Images by Kubie Brown

As a fly fishing guide, the number one question I get asked by clients (besides “are we actually going to catch anything today?”) is “how often should I change my fly line?” The answer is—it depends on how often you fish.

Even a weekend warrior who only gets out once or twice a season will need to change out their fly line every couple of years. However, for someone like me who fishes nearly every day from spring to fall and even goes out a few days in the winter, I’ve got to swap out my fly lines once or sometimes twice a year… or at least I used to.

Over the years I’ve tried dozens of different fly lines with hardly one of them lasting an entire season. During the weeks of hard fishing, every fly line I tried gets dinged up and nicked by trees and branches or stretched by snagged rocks and big fish. Worst of all, many of my dry fly lines will lose their buoyancy and start to sink. I’d honestly given up looking for a perfect line and had contented myself with having to swap out fly lines on all my reels every year, that is until I strung one up with Rio Gold. Now I won’t use anything else.

Tougher Than Woodpecker Lips

When I first used Rio Gold, I was used to fly lines cracking and getting cuts and scratched until they were so haggard they would practically fall off the reel. However, Rio Gold’s durable SlickCast coating made from high quality PVC, means that I could practically drag it through a briar patch, and it would still hold up. The little nicks and splits in the coating you find on most fly lines after a few months of hard use simply don’t show up. This means that there’s nothing to catch on the edge of your guides when you’re casting and nothing to slow you down. In addition, the outer coating lasts forever which means that the line will float like a cork for as long as you can fish it.

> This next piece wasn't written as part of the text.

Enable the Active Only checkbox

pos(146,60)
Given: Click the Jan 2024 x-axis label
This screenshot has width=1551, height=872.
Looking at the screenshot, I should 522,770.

Another fantastic thing about Rio Gold is that it’s low stretch. Usually, after being snagged up a few times or getting tangled up in branches and rocks, fly lines begin to stretch out. These stretched lines will start to loop up when your casting them and basically get tangled on a whim. Eventually these strained lines can even lose their weight forward balance, meaning that they cast like a length of dental floss. However, Rio Gold just doesn’t stretch. It holds its form and its shape for as long as you use it, never becoming a flaccid, loopy, tangled mess.

Smoother Than a Baby’s Butt

The other thing about the Rio Gold’s SlickCast coating is its smoothness. Many high end fly lines are textured, allowing increased friction to create speed so that casting the line sounds like you’re starting a chainsaw. Rio Gold doesn’t have this texture, making it as soft and quiet as the river itself and perfect for those days when you just need a peaceful day on the water and don’t want a textured fly line buzzing around your head like an angry bee.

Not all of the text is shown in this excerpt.